The new owners of Cincinnati's 525 Vine Street office tower downtown may take the early lead in this city's push to reinvent Fountain Square. Pittsburgh-based McKnight Development Co. plans a $5 million overhaul of the tower, including a new street-level lobby with shops. That is exactly the sort of redesign the city's consultants want to bring life back to Cincinnati's most important public space and its central business district.
"We want to open things up," said John Markey, McKnight's asset manager. Markey was speaking of the tower, whose second-level lobby now is accessible only by the skywalk or by an escalator and blunt stairs facing Fountain Square. But his words could equally apply to hopes for Fountain Square and blocks beyond. Many of the grand squares of Europe are breathtakingly open. We need to open Fountain Square up and make it again a great destination for our entire region.
Cincinnati's new public-private redevelopment group 3CDC is working on a plan for Fountain Square "precinct," as well as for Over-the-Rhine and the central riverfront. The group, headed by Procter & Gamble chief executive A.G. Lafley, is still months away from rolling out detailed strategies, but consultants have sketched out, in broad strokes, the likely direction. The city's lead consultant John Alschuler already has called for removing the overhanging skywalk, the inaccessible barrier walls around the perimeter and the Stalin-
esque, fixed stage obstructing a big chunk of the plaza. Alschuler envisions a mix of restaurants, cafes and exciting retail ringing all four sides of the plaza. When McKnight restores first-floor retail to its tower, the Western edge along Vine will be in great shape, but the other three edges of the square and the plaza still await a lively makeover.

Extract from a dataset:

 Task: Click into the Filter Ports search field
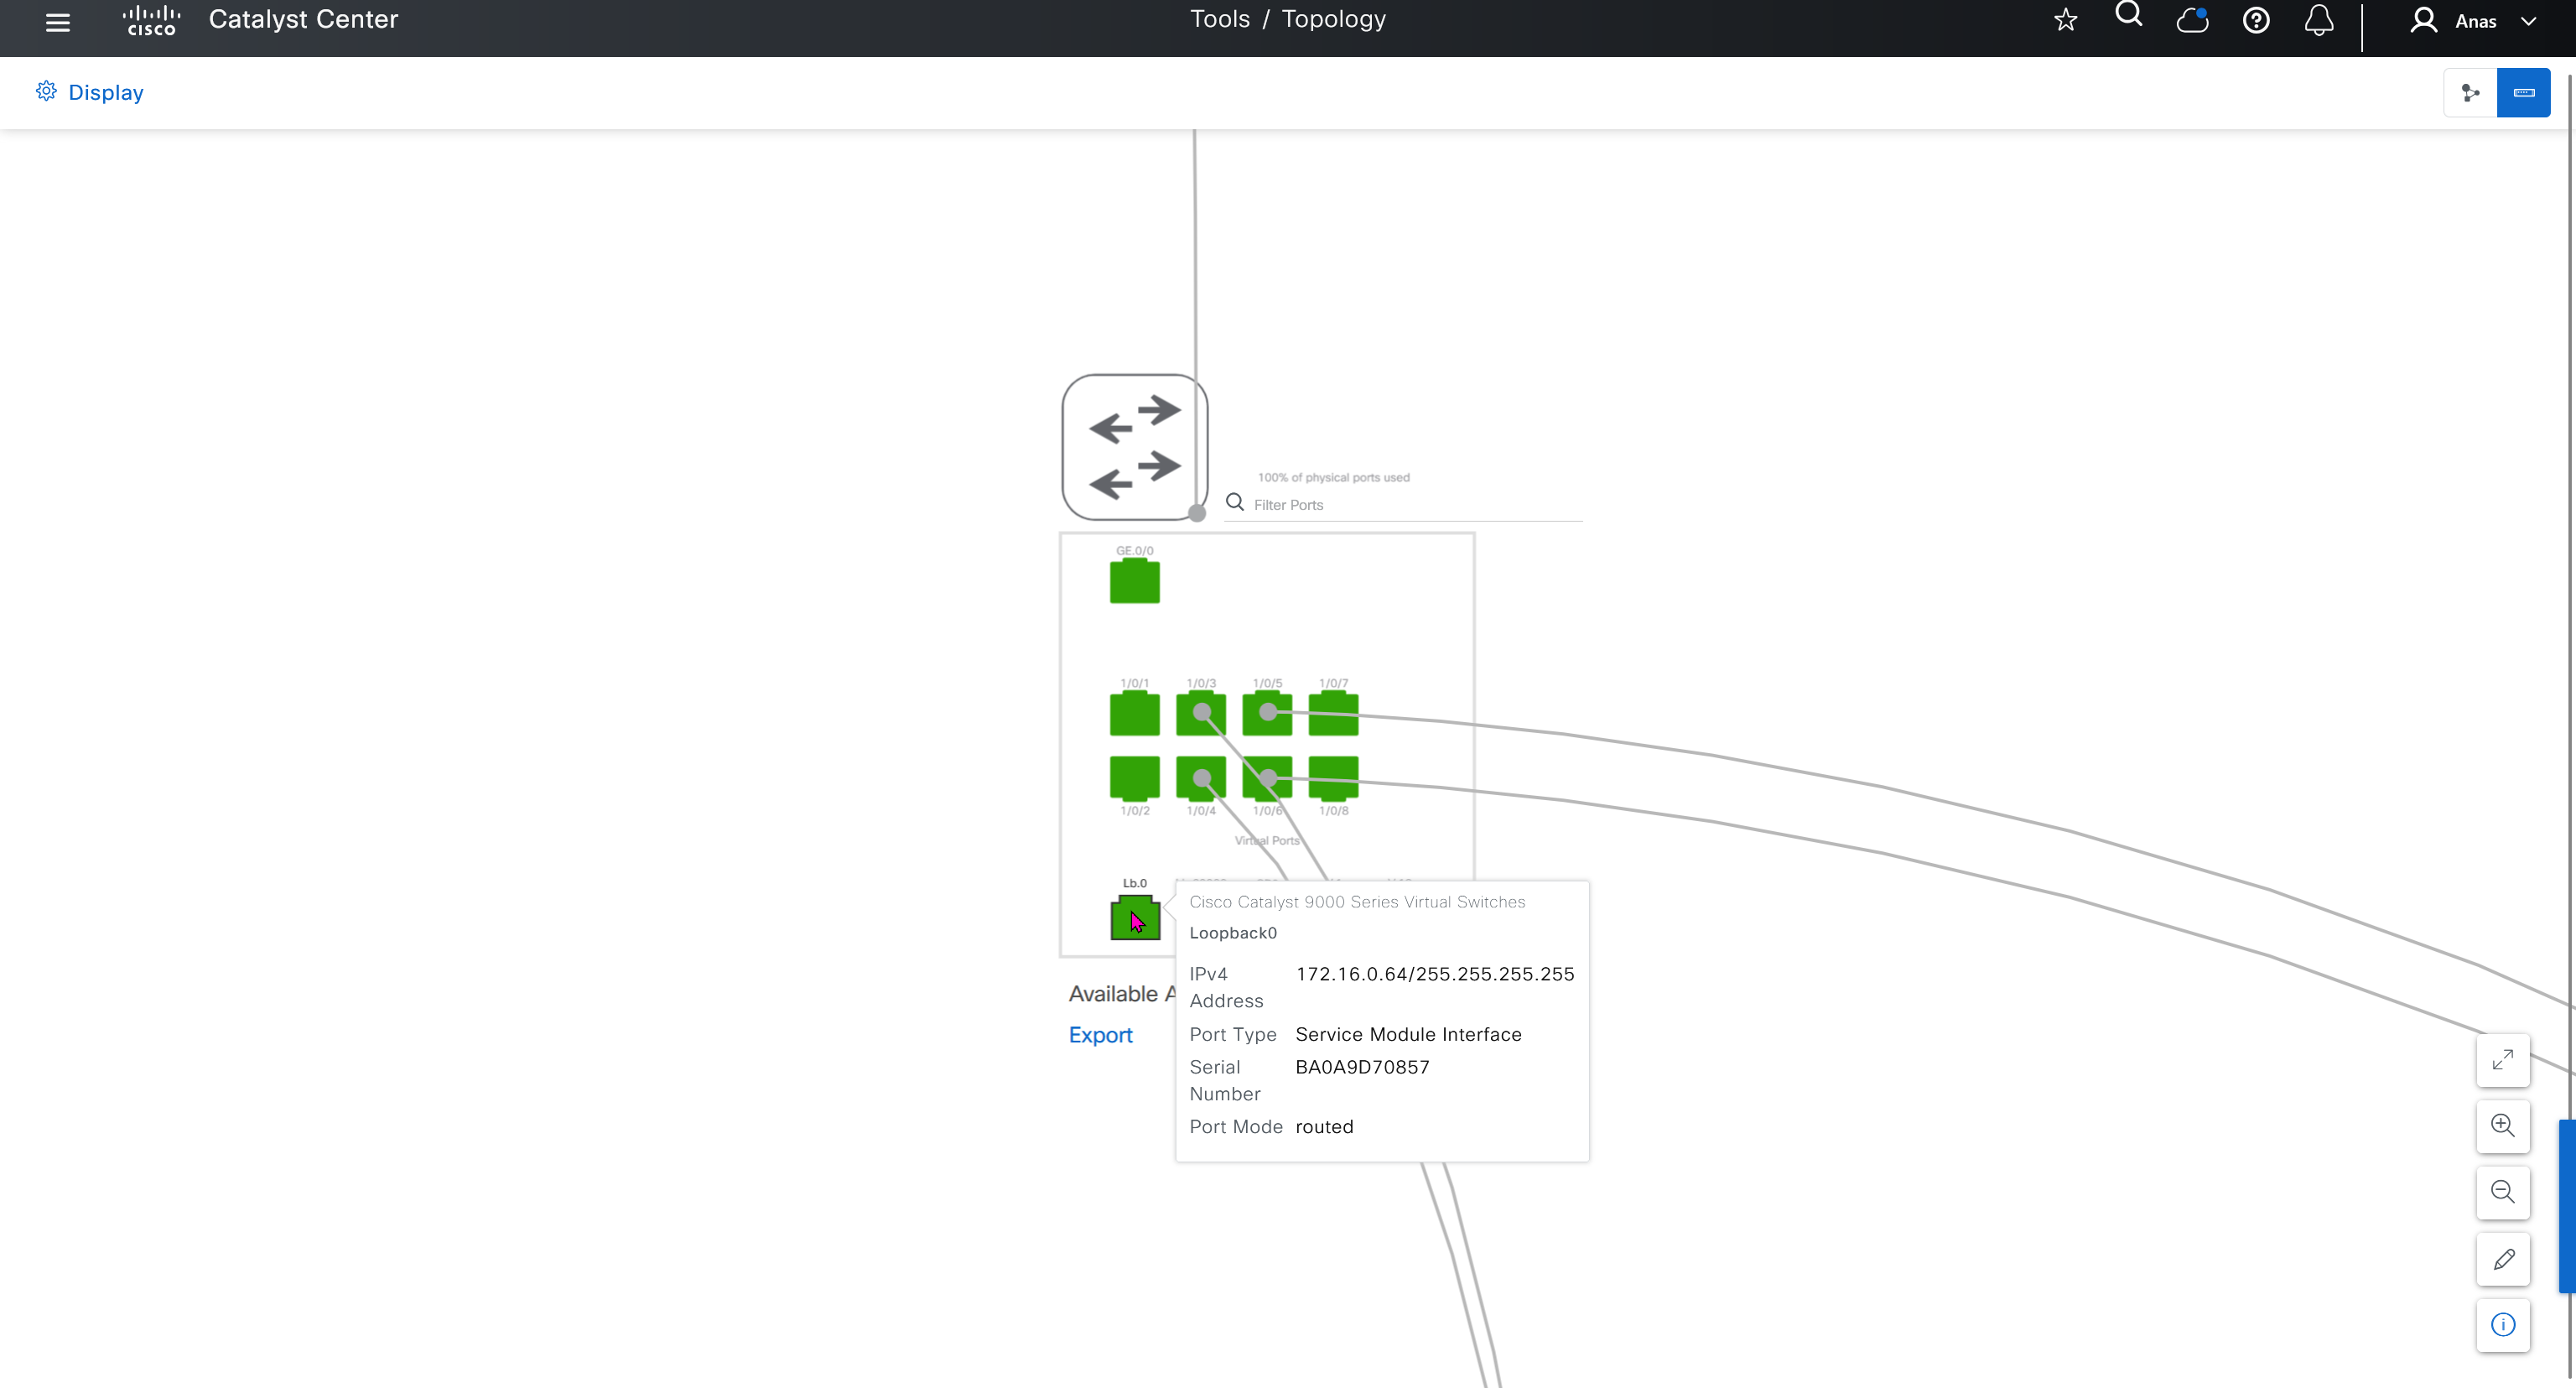tap(1410, 505)
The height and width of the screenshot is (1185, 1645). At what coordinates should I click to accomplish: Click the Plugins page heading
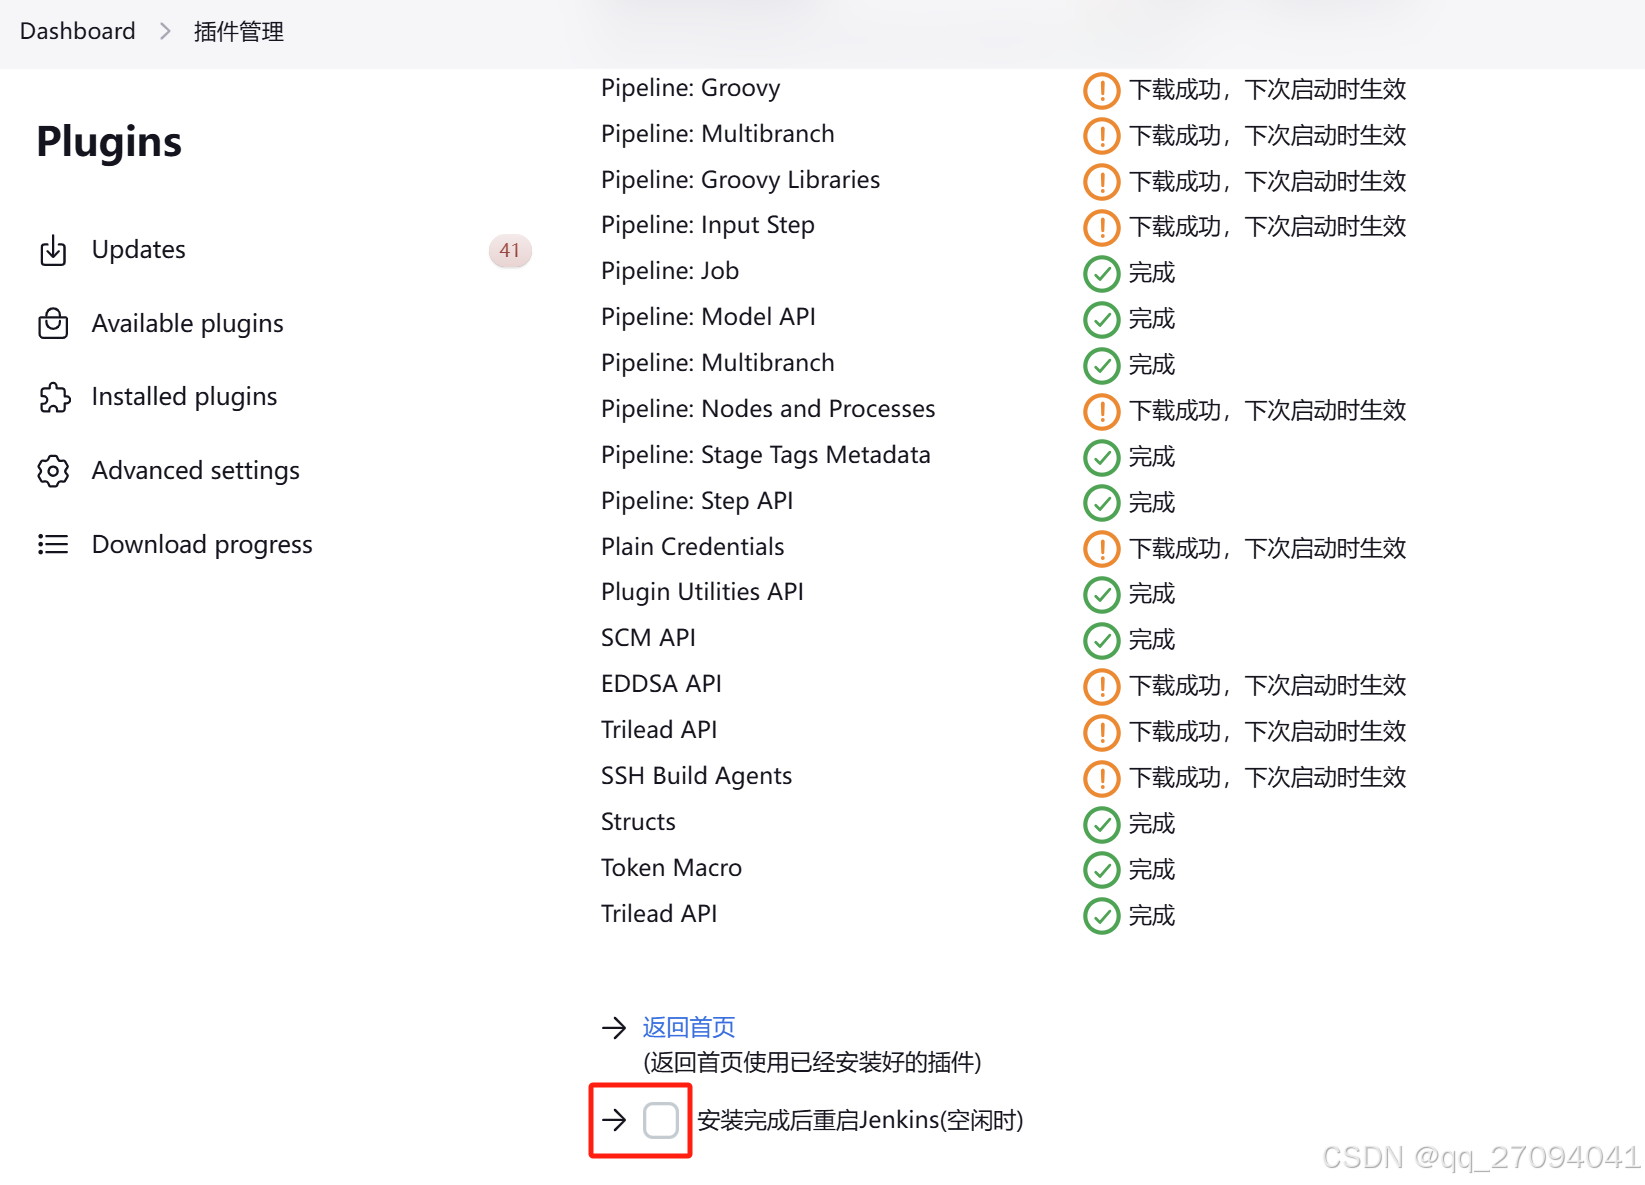click(x=108, y=142)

Reinventing Fountain Square is about more than one downtown block. Done right, it not only can become again the city's grand gathering spot and draw crowds downtown from all demographic groups, but it also can radiate new development outward block by block, including more downtown housing. Lehr Jackson of Baltimore-based Williams Jackson Ewing is the latest consultant to join 3CDC's team, and his mission is to find the right mix of retail, arts and entertainment to do for Fountain Square what he's done in Baltimore, New York, Boston, Washington and other cities.
Jackson thinks the square should be simplified as "clean space," with new retail on all edges, and thinks part of its problem is it's "overdesigned." Urban planner William H. Whyte in his 1988 book City: Rediscovering the Center called Fountain Square "the finest square in the country," but even then he skewered the Westin Hotel's cavernous lobby as "10,000 square feet of nothing."
We need to fix such mistakes and remake the center. "If we have the courage and will and put the talent in place, we will find the money," said Jim Zimmerman, retired chairman of Federated Department Stores and 3CDC vice chairman. Do it right, and the crowds will come.